- PAGE TEXT:
^^^^^^^^^^^^^^^^

Pimelea decora, commonly known as Flinders poppy, is a species of flowering plant in the family Thymelaeaceae and is native to central Queensland. It is a woody perennial herb with egg-shaped or elliptic leaves and hairy, red and cream-coloured flowers.

==Description==
Pimelea decora is a woody, perennial that typically grows to a height of 0.3–1 m with many stems at the base. The leaves are usually arranged in opposite pairs, usually egg-shaped or elliptic, 15–55 mm long, 6–38 mm wide and glaucous. The flowers are arranged in clusters on a rachis usually 150–220 mm long with 5 to 8 hairy involucral bracts but that fall off as the flowers open. The flowers are densely hairy, and red with a cream-coloured base, the floral tube 14–17 mm long. The sepals are 5–7 mm long and the stamens are much longer than the sepals. Flowering occurs throughout the year.

^^^^^^^^^^^^^^^^

- DATA EXTRACT:
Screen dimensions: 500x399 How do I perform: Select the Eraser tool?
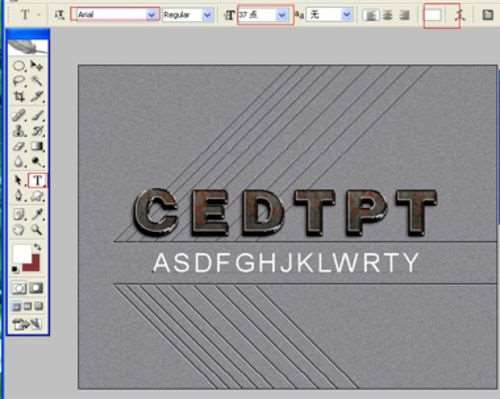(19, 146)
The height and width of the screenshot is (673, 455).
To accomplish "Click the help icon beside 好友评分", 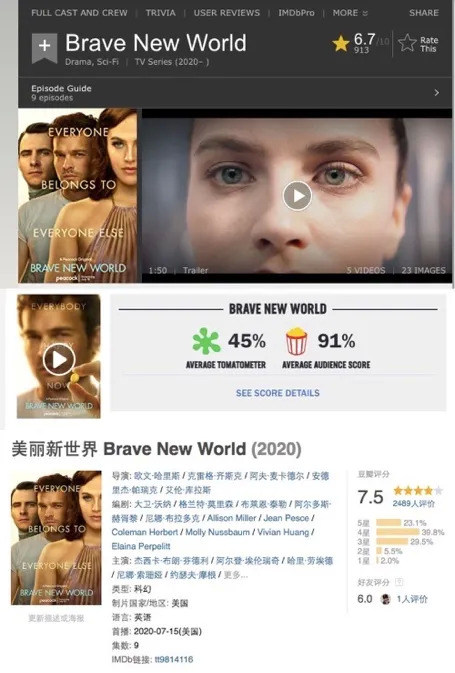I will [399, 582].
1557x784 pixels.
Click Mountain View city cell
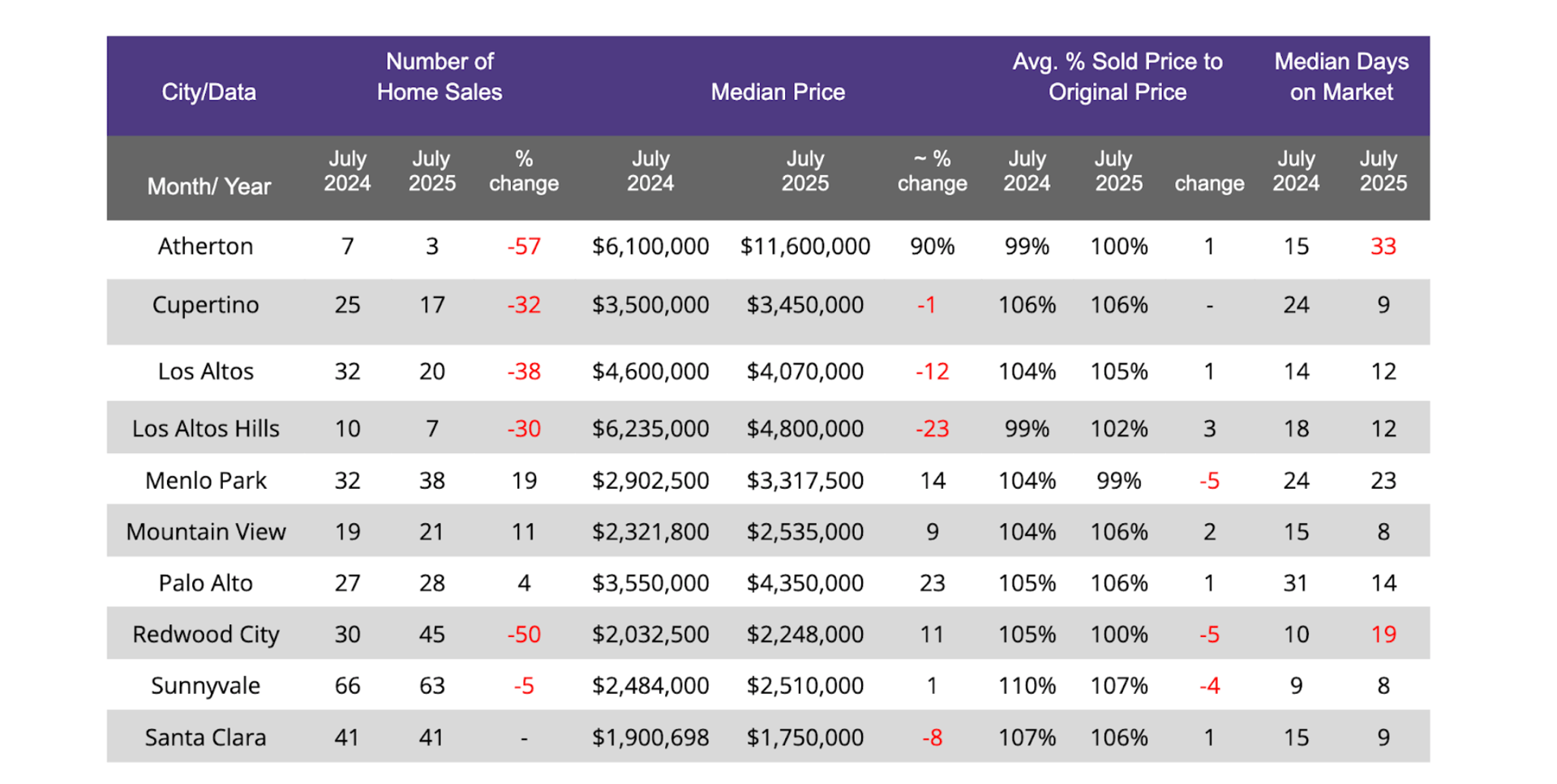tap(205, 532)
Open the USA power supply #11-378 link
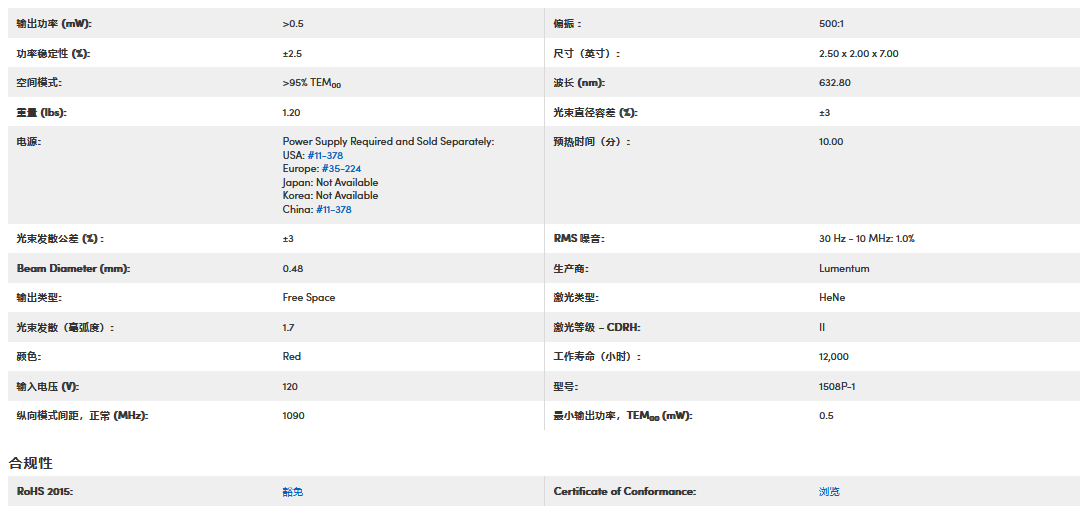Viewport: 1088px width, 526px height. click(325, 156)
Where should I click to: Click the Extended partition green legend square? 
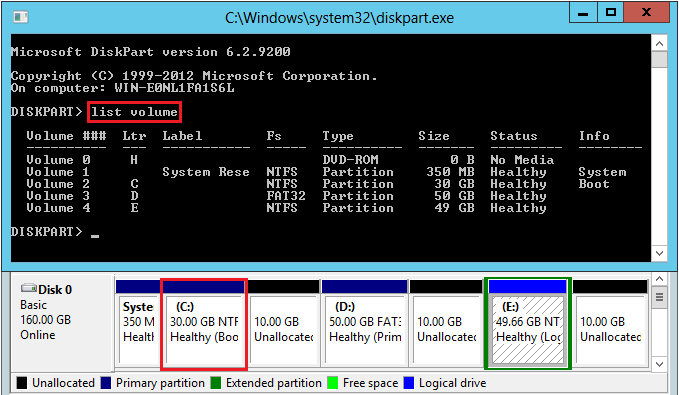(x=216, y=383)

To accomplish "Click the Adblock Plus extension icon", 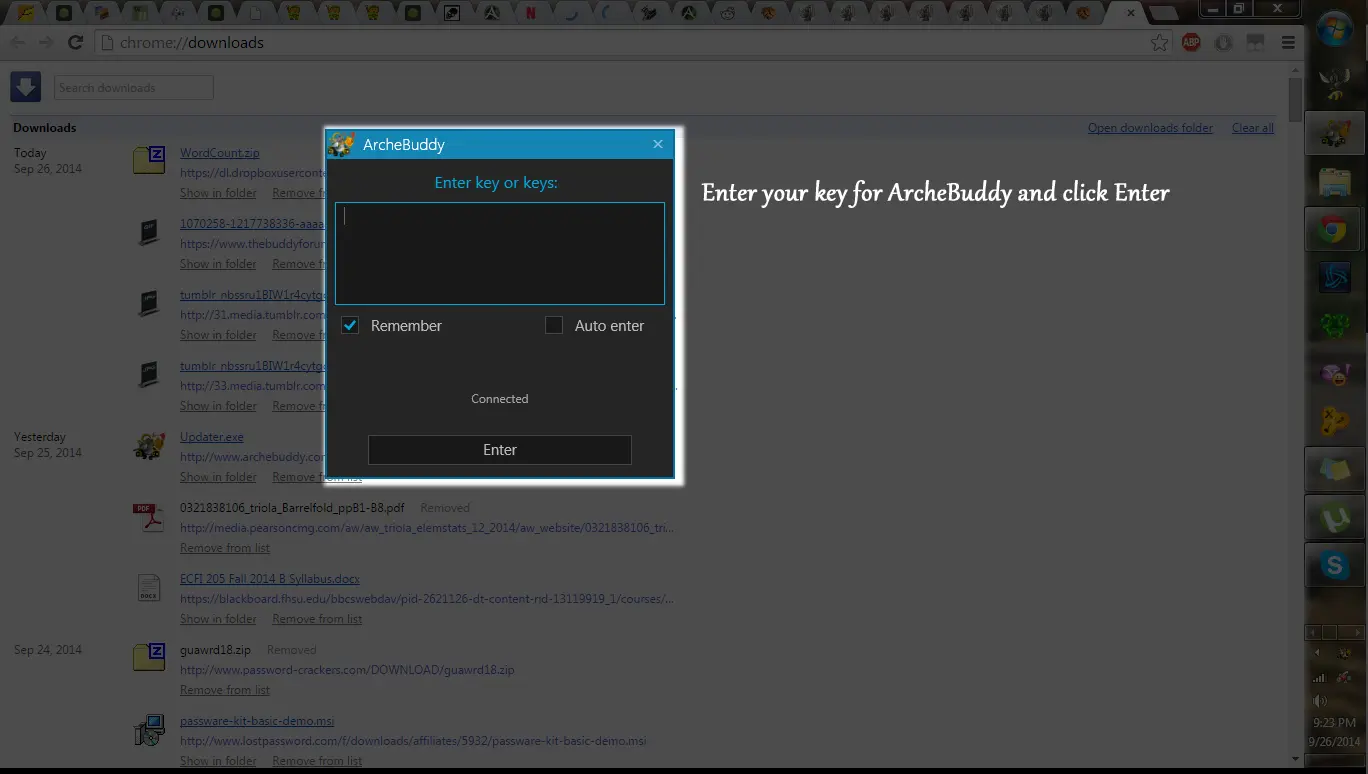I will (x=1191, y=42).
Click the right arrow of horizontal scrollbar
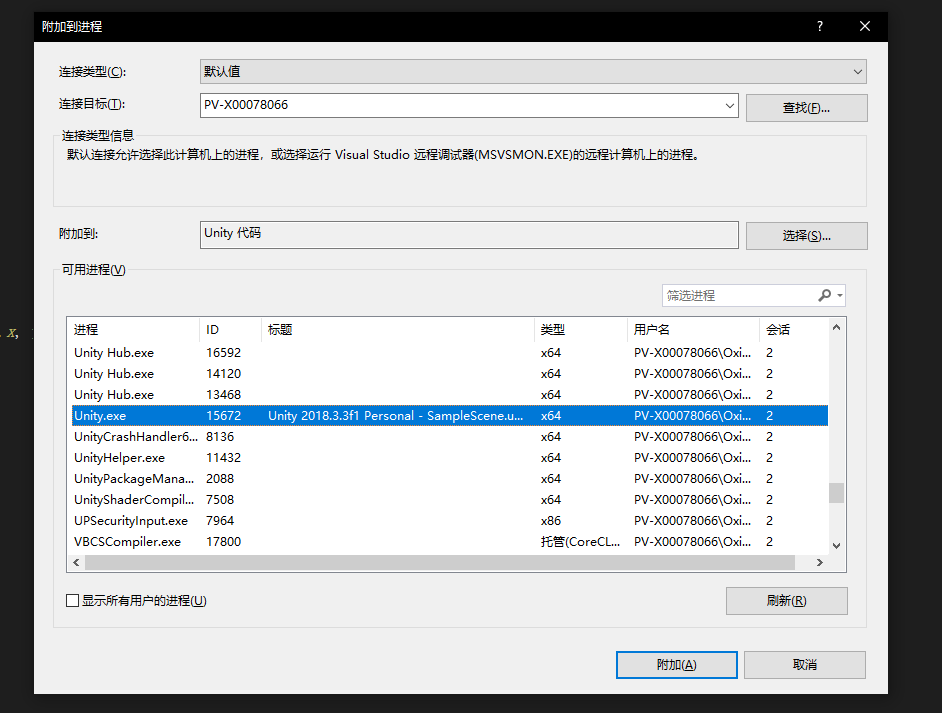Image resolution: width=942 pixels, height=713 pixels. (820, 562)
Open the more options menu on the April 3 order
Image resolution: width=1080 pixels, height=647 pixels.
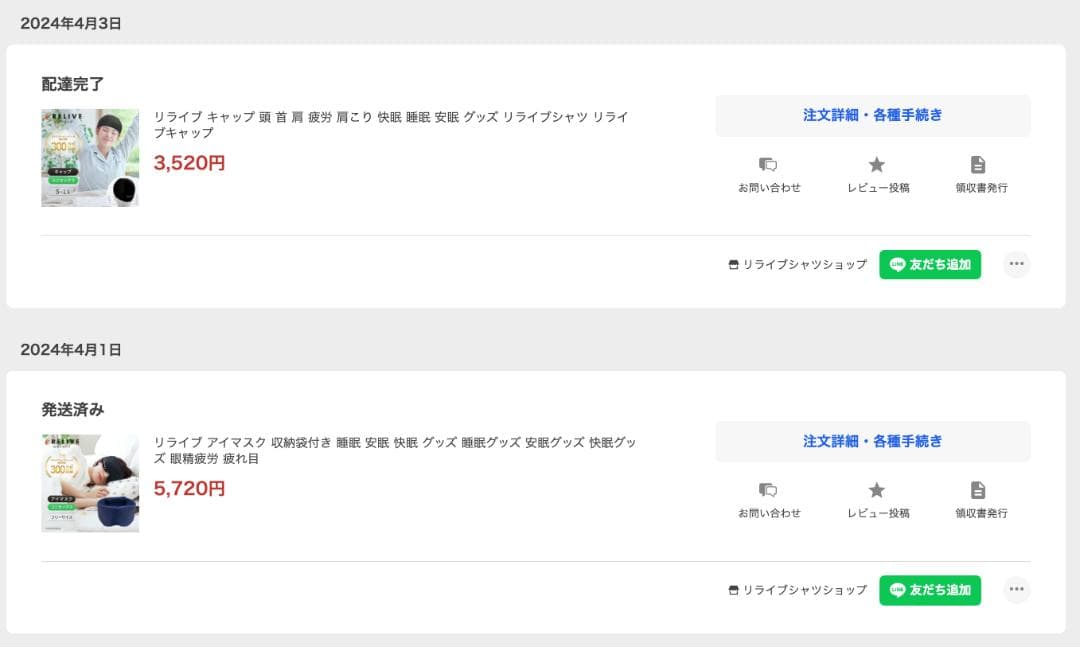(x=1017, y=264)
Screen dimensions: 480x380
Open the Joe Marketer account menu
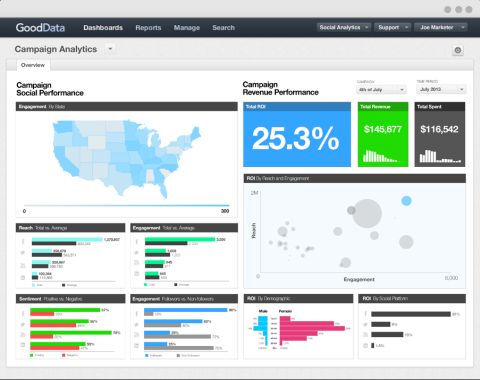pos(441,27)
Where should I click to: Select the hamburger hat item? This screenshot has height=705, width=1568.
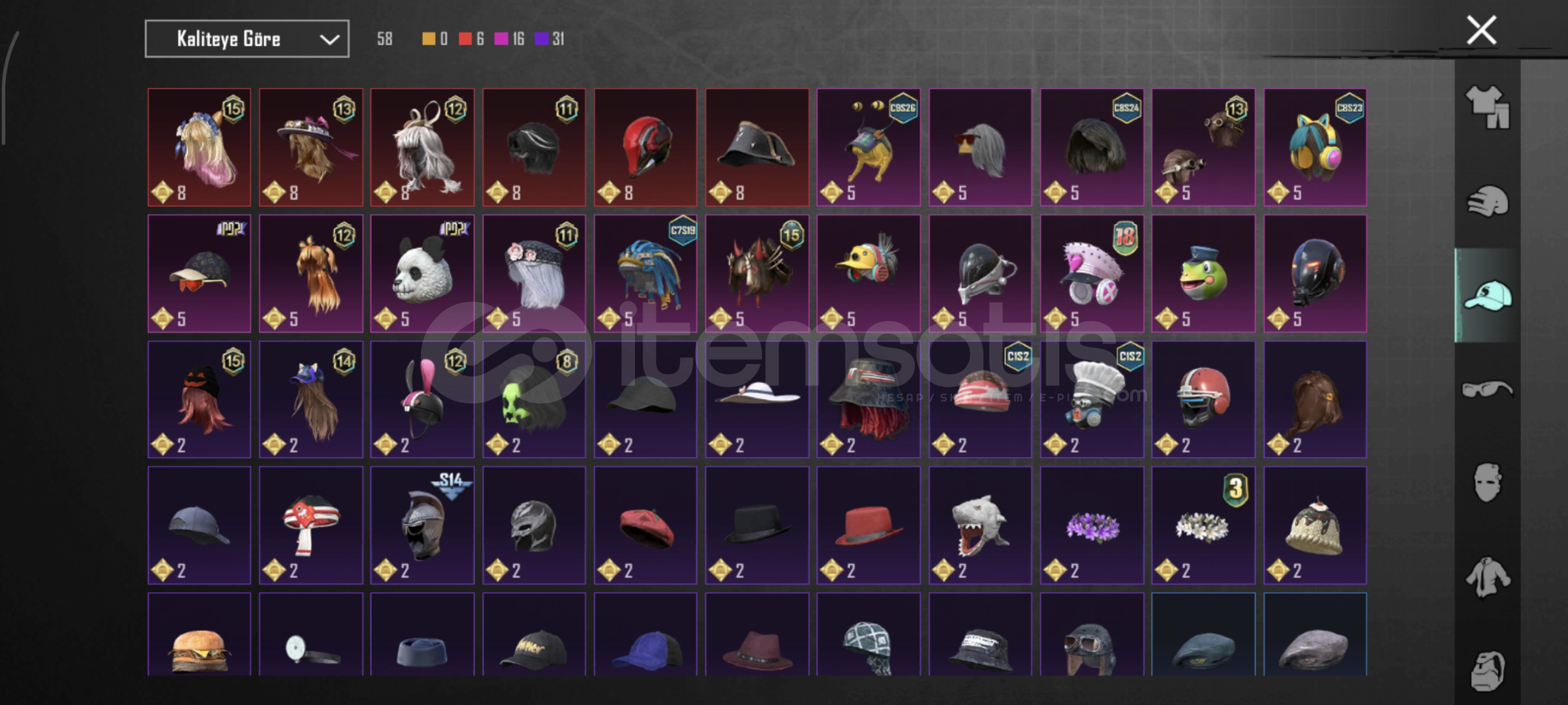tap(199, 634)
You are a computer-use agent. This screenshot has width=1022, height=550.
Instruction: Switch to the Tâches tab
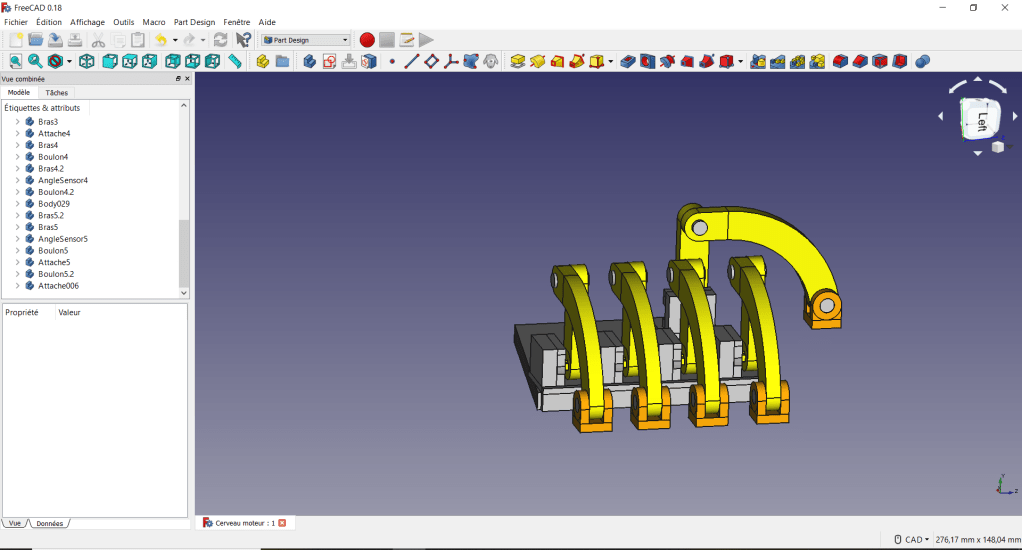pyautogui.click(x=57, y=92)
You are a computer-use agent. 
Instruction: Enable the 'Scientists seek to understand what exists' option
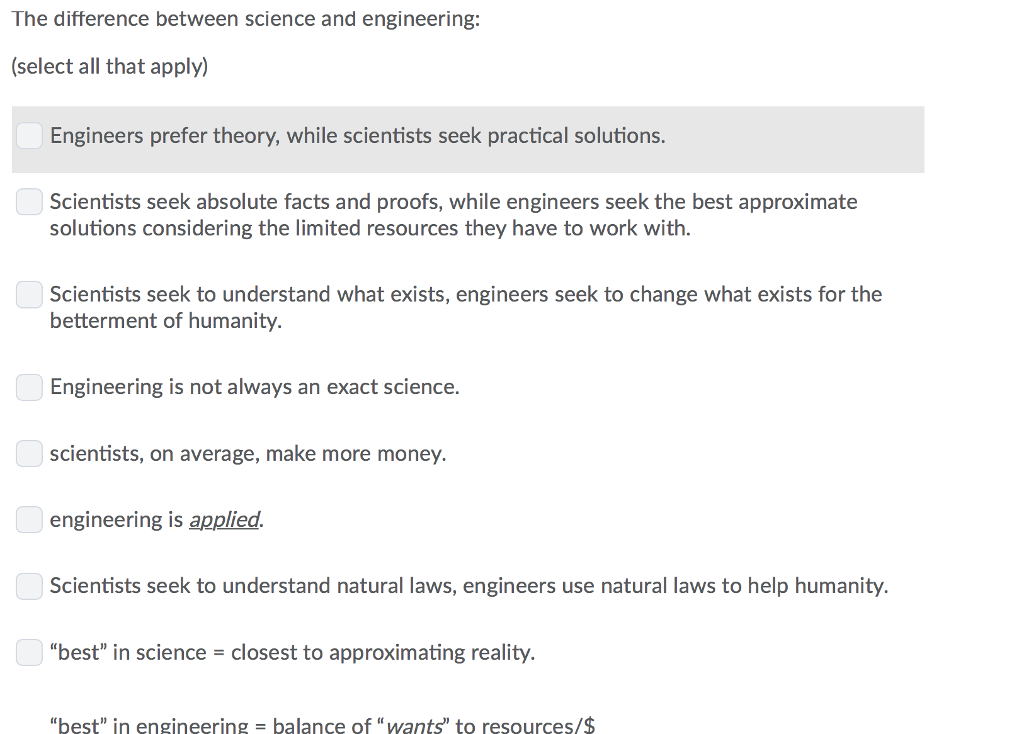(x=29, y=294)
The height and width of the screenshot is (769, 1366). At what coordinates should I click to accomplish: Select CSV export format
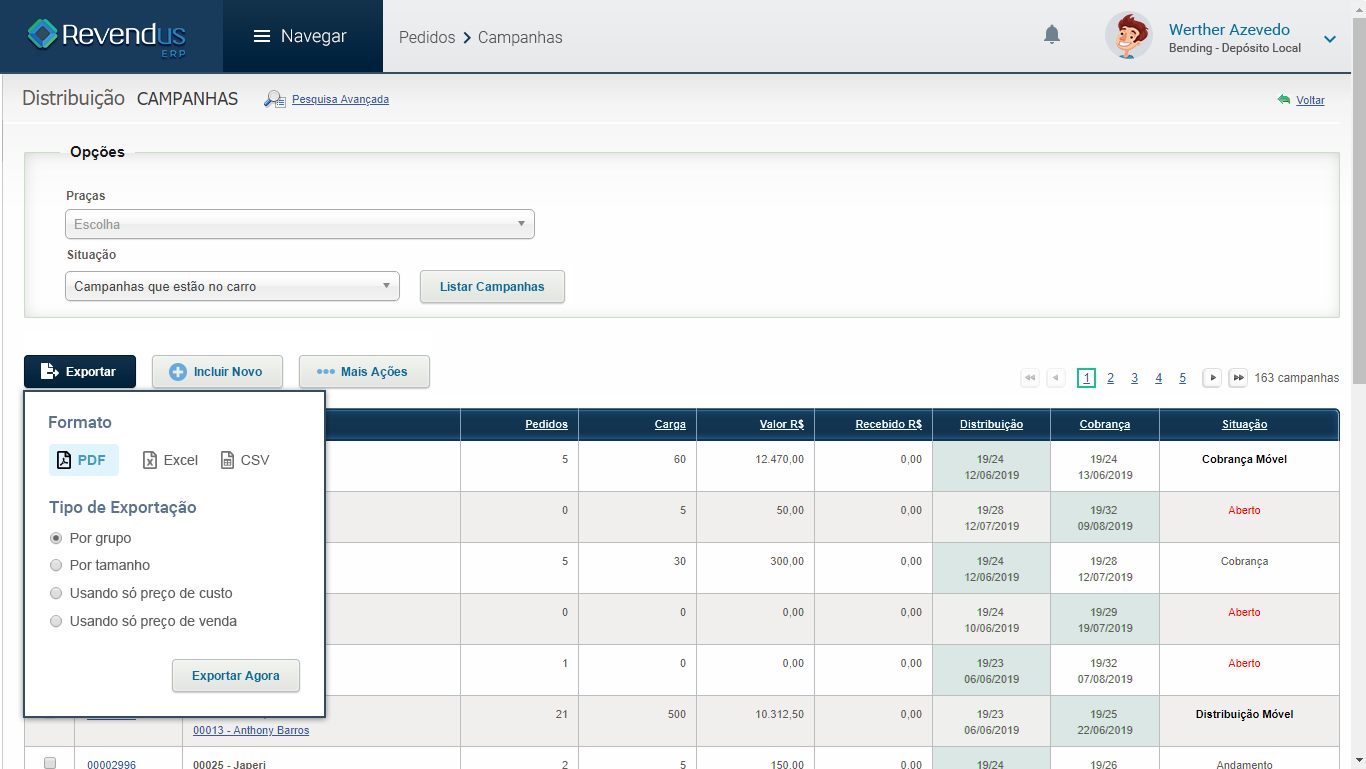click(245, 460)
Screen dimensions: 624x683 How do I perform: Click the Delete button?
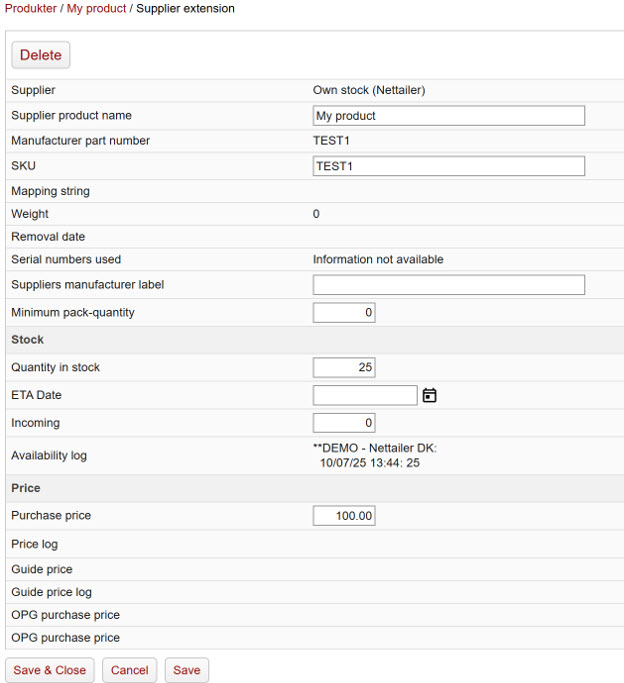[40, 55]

^^^^^^^^^^^^^^^^

- PROBLEMS TO WORK ON:
A – Sum up the Flinders poppy text in two sentences.
B – Using the Flinders poppy text, say whether each statement agrees with it. Answer yes or no for each, and quote the words that decide it.
(i) The plant typically grows taller than 2 m.
(ii) The involucral bracts stay on after the flowers open.
(iii) The plant can flower in any month of the year.
C – Write the next part of the Flinders poppy text, picking up right after its last sentence.
The material has nothing to do with the Flinders poppy text.

- TASK RESULTS:
A – Pimelea decora, or Flinders poppy, is a woody perennial herb in the family Thymelaeaceae that is native to central Queensland and typically grows 0.3–1 m tall with many stems at the base. Its leaves are usually egg-shaped or elliptic and arranged in opposite pairs, and its densely hairy flowers are red with a cream base and appear throughout the year.

B –
(i) No: "typically grows to a height of 0.3–1 m"
(ii) No: "fall off as the flowers open"
(iii) Yes: "Flowering occurs throughout the year."

C –
==Taxonomy==
Pimelea decora was first formally described in 1928 by Karel Domin in his Bibliotheca Botanica, from specimens he collected near Hughenden in 1910. The specific epithet (decora) means "beautiful".

==Distribution and habitat==
Flinders poppy grows in grassland, often in rocky soil and is found in central Queensland, mainly south-east of Hughenden. Domin noted that the species is very poisonous to livestock.